╔══

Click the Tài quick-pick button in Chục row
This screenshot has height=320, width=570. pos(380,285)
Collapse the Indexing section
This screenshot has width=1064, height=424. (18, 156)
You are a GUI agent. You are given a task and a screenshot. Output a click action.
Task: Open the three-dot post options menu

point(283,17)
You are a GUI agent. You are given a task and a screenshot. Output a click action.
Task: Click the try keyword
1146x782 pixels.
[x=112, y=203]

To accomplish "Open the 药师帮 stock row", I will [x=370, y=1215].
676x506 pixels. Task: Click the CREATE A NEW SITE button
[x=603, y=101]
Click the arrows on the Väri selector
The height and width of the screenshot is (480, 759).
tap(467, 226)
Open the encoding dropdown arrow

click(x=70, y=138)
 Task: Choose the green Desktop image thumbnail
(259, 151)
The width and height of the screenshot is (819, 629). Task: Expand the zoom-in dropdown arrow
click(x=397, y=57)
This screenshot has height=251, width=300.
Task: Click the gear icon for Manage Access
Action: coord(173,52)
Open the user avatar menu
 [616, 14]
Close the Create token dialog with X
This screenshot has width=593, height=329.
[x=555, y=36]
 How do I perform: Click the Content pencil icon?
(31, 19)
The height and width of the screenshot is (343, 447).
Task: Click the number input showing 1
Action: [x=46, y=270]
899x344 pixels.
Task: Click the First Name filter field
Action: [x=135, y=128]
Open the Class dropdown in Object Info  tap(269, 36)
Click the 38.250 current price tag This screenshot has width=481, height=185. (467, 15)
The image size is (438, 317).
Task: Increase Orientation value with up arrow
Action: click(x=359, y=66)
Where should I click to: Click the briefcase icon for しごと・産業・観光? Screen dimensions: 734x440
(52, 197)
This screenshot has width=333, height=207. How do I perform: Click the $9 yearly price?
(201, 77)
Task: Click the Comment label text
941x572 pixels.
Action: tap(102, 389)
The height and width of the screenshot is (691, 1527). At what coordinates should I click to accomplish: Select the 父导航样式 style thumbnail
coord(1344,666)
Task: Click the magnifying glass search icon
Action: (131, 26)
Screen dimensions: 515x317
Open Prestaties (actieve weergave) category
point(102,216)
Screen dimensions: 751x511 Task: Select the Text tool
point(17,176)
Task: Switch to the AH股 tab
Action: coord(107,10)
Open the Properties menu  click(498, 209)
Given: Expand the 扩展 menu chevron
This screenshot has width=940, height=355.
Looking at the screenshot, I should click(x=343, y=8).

╚══

■ Exercise description
Every record must be transcribed precisely, down to the last character.

■ Exercise output
Click the Tài quick-pick button in Chục row
This screenshot has height=320, width=570. pos(380,285)
Collapse the Indexing section
This screenshot has width=1064, height=424. (18, 156)
You are a GUI agent. You are given a task and a screenshot. Output a click action.
Task: Open the three-dot post options menu

point(283,17)
You are a GUI agent. You are given a task and a screenshot. Output a click action.
Task: Click the try keyword
1146x782 pixels.
[x=112, y=203]

To accomplish "Open the 药师帮 stock row", I will [x=370, y=1215].
676x506 pixels. Task: Click the CREATE A NEW SITE button
[x=603, y=101]
Click the arrows on the Väri selector
The height and width of the screenshot is (480, 759).
tap(467, 226)
Open the encoding dropdown arrow

click(x=70, y=138)
 Task: Choose the green Desktop image thumbnail
(259, 151)
The width and height of the screenshot is (819, 629). Task: Expand the zoom-in dropdown arrow
click(x=397, y=57)
This screenshot has height=251, width=300.
Task: Click the gear icon for Manage Access
Action: coord(173,52)
Open the user avatar menu
 [616, 14]
Close the Create token dialog with X
This screenshot has width=593, height=329.
[x=555, y=36]
 How do I perform: Click the Content pencil icon?
(31, 19)
The height and width of the screenshot is (343, 447).
Task: Click the number input showing 1
Action: [x=46, y=270]
899x344 pixels.
Task: Click the First Name filter field
Action: [x=135, y=128]
Open the Class dropdown in Object Info  tap(269, 36)
Click the 38.250 current price tag This screenshot has width=481, height=185. (467, 15)
The image size is (438, 317).
Task: Increase Orientation value with up arrow
Action: click(x=359, y=66)
Where should I click to: Click the briefcase icon for しごと・産業・観光? Screen dimensions: 734x440
(52, 197)
This screenshot has width=333, height=207. How do I perform: Click the $9 yearly price?
(201, 77)
Task: Click the Comment label text
941x572 pixels.
Action: tap(102, 389)
The height and width of the screenshot is (691, 1527). At what coordinates should I click to accomplish: Select the 父导航样式 style thumbnail
coord(1344,666)
Task: Click the magnifying glass search icon
Action: (131, 26)
Screen dimensions: 515x317
Open Prestaties (actieve weergave) category
point(102,216)
Screen dimensions: 751x511 Task: Select the Text tool
point(17,176)
Task: Switch to the AH股 tab
Action: coord(107,10)
Open the Properties menu  click(498, 209)
Given: Expand the 扩展 menu chevron
This screenshot has width=940, height=355.
Looking at the screenshot, I should click(x=343, y=8).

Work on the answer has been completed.